*STATED GOAL:* Copy every one of these records below, line for line, with nothing changed.

※

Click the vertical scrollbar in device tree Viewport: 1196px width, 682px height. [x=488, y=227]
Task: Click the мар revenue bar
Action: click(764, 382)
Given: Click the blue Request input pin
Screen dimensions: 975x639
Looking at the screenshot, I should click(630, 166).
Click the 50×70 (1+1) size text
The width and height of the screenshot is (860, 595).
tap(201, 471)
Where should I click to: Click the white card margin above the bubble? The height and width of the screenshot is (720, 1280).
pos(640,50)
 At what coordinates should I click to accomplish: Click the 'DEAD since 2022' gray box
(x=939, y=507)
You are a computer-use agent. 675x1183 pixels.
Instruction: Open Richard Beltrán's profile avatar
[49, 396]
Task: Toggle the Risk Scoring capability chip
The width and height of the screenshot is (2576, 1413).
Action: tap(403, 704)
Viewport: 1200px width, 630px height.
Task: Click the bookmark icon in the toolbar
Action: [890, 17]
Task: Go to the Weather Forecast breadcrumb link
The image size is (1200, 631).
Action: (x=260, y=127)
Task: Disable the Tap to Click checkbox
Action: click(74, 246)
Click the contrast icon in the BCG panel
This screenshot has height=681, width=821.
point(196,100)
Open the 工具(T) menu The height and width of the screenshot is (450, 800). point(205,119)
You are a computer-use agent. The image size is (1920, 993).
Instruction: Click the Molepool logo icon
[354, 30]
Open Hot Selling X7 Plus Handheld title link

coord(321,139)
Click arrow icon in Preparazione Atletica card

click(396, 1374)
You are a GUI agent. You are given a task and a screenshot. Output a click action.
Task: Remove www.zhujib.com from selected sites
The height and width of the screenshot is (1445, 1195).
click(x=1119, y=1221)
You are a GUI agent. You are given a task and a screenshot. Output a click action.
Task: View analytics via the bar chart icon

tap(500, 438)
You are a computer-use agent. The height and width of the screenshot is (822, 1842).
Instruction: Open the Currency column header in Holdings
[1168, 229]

※

*EXERCISE SOLUTION:*
Click the vertical scrollbar in device tree Viewport: 1196px width, 682px height. [x=488, y=227]
Task: Click the мар revenue bar
Action: click(764, 382)
Given: Click the blue Request input pin
Screen dimensions: 975x639
Looking at the screenshot, I should click(630, 166).
Click the 50×70 (1+1) size text
The width and height of the screenshot is (860, 595).
tap(201, 471)
Where should I click to: Click the white card margin above the bubble? The height and width of the screenshot is (720, 1280).
pos(640,50)
 At what coordinates should I click to accomplish: Click the 'DEAD since 2022' gray box
(x=939, y=507)
You are a computer-use agent. 675x1183 pixels.
Instruction: Open Richard Beltrán's profile avatar
[49, 396]
Task: Toggle the Risk Scoring capability chip
The width and height of the screenshot is (2576, 1413).
Action: tap(403, 704)
Viewport: 1200px width, 630px height.
Task: Click the bookmark icon in the toolbar
Action: [890, 17]
Task: Go to the Weather Forecast breadcrumb link
The image size is (1200, 631).
Action: (x=260, y=127)
Task: Disable the Tap to Click checkbox
Action: click(74, 246)
Click the contrast icon in the BCG panel
This screenshot has height=681, width=821.
point(196,100)
Open the 工具(T) menu The height and width of the screenshot is (450, 800). point(205,119)
You are a computer-use agent. The image size is (1920, 993).
Instruction: Click the Molepool logo icon
[354, 30]
Open Hot Selling X7 Plus Handheld title link

coord(321,139)
Click arrow icon in Preparazione Atletica card

click(396, 1374)
You are a GUI agent. You are given a task and a screenshot. Output a click action.
Task: Remove www.zhujib.com from selected sites
The height and width of the screenshot is (1445, 1195).
click(x=1119, y=1221)
You are a GUI agent. You are given a task and a screenshot. Output a click action.
Task: View analytics via the bar chart icon

tap(500, 438)
You are a computer-use agent. The height and width of the screenshot is (822, 1842).
Instruction: Open the Currency column header in Holdings
[1168, 229]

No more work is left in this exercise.